The host computer uses a test program downloaded from a server on Point Tech’s enterprise-level network. This program tells the motion control system where to focus the camera’s field of view to image each needle tip in turn (see Fig. 2).
Figure 2. A program downloaded from a server tells the motion-control system where to focus the camera’s field of view to image each needle tip in turn.
A Cognex CLM-LDLTP51X51 (2 × 2-in.) LED backlight silhouettes the needle under inspection for the camera-a Cognex CDC-200K monochrome CMOS camera with 1280 × 1024-pixel resolution looking through a Fujinon 114-0050 telecentric lens. The camera’s field of view is approximately 5 mm, which is enough to include the needle’s entire tapered portion, and the lens provides 1.8X magnification. The camera sends images to a Cognex MVS-8100D frame grabber installed in another of the host computer’s PCI bus slots.
The computer uses Cognex VisionPro software for image acquisition and processing, and a custom supervisory program that Steve Neely wrote in Microsoft Visual Basic, which graphically displays data for a lot of needles (see Fig. 3). Measurements are taken at three positions back from the needle’s tip: 0.015, 0.025, and 0.050 in. (0.381, 0.635, and 1.27 mm). The third measurement is where the taper ends, that is, where the taper diameter becomes equal to that of the unetched needle body. Green shading shows the acceptable tolerance band.
Figure 3. Inspection system presents results for each lot in easy-to-interpret graphical form. The graphs superficially resemble statistical process control charts, with data overlaid onto green-shaded pass bands between upper and lower control limits. The main difference between these charts and conventional SPC charts is that, whereas SPC charts display trends over time, the needle inspection system’s charts display measurement data vs. position in the fixture.
When a lot passes, the system produces a report for the server’s archives and prints out a label that goes with the lot. That way, should any question arise about any needle, Point Tech can refer back to the original inspection results.
The system is capable of 100% inspection on a fixture of electrosurgery needles in 3 to 5 min., which is far faster than could be achieved by human inspectors using measuring microscopes. Measurement repeatability has proven to be within 20 µin. (±0.5 µm).
Features, advantages, benefits
“We particularly like the system’s versatility,” says Mike Bojanowski, manufacturing engineer at Point Technologies. “It allows us to easily change test parameters to reflect changing customer specifications. The touchscreen-based user interface makes it easy for operators to make these changes, and the system’s immediate readout of pass/fail results allows us to change manufacturing parameters in real time to maximize yield.

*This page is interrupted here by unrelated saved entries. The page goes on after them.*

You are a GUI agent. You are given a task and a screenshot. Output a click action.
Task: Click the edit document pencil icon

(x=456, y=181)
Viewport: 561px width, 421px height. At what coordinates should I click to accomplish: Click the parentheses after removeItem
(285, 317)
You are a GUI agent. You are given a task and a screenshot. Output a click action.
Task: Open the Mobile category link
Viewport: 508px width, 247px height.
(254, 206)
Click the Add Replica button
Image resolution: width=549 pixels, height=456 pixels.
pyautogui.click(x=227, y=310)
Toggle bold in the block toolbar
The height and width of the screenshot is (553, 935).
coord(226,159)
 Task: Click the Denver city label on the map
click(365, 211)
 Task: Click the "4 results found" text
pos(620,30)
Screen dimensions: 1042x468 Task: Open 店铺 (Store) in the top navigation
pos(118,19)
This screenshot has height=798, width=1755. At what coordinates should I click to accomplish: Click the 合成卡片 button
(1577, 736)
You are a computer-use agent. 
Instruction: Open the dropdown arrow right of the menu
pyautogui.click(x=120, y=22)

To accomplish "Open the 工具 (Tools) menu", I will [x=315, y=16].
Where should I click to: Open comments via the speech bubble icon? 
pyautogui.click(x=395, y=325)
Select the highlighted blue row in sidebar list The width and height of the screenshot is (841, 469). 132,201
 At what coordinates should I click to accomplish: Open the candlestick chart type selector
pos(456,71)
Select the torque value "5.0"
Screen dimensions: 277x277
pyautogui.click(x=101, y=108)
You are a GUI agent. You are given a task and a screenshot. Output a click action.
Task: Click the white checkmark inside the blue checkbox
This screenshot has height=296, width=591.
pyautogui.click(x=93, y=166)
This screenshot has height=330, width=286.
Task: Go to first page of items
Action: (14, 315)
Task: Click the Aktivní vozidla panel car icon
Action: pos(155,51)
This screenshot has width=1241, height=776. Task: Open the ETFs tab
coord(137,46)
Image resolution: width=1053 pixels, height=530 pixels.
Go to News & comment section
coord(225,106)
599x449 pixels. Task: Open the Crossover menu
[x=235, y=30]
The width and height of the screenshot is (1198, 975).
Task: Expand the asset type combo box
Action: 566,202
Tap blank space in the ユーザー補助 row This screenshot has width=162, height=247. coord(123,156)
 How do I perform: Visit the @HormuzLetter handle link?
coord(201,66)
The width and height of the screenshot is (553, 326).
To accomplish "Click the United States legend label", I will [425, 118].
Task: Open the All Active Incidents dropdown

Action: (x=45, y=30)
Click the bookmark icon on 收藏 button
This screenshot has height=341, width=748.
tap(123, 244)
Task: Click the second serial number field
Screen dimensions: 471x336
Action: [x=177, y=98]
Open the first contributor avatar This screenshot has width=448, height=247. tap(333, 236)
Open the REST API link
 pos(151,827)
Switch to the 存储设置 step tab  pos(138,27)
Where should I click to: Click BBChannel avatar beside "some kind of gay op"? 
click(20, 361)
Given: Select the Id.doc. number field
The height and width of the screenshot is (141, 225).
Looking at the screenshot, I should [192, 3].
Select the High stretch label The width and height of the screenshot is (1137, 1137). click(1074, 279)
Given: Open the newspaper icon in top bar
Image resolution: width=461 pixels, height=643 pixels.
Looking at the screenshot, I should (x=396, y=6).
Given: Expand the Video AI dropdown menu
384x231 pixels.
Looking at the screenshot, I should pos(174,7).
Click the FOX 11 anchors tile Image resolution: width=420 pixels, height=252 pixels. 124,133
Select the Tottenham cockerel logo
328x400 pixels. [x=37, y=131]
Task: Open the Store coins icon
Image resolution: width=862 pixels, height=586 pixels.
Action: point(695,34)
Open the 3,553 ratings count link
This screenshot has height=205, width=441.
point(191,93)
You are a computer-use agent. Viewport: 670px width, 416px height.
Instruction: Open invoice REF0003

“As an engineer, I like the fact that I can get a real-time view into process parameters, such as manufacturing time and setup times. This really helps me to find ways to improve process flow and gain assurance that operators are consistently making high-quality parts. Most important, implementation of this vision system has dramatically improved customer satisfaction. Customers really like having a summary of test results for each shipment reported directly from our SQL server.”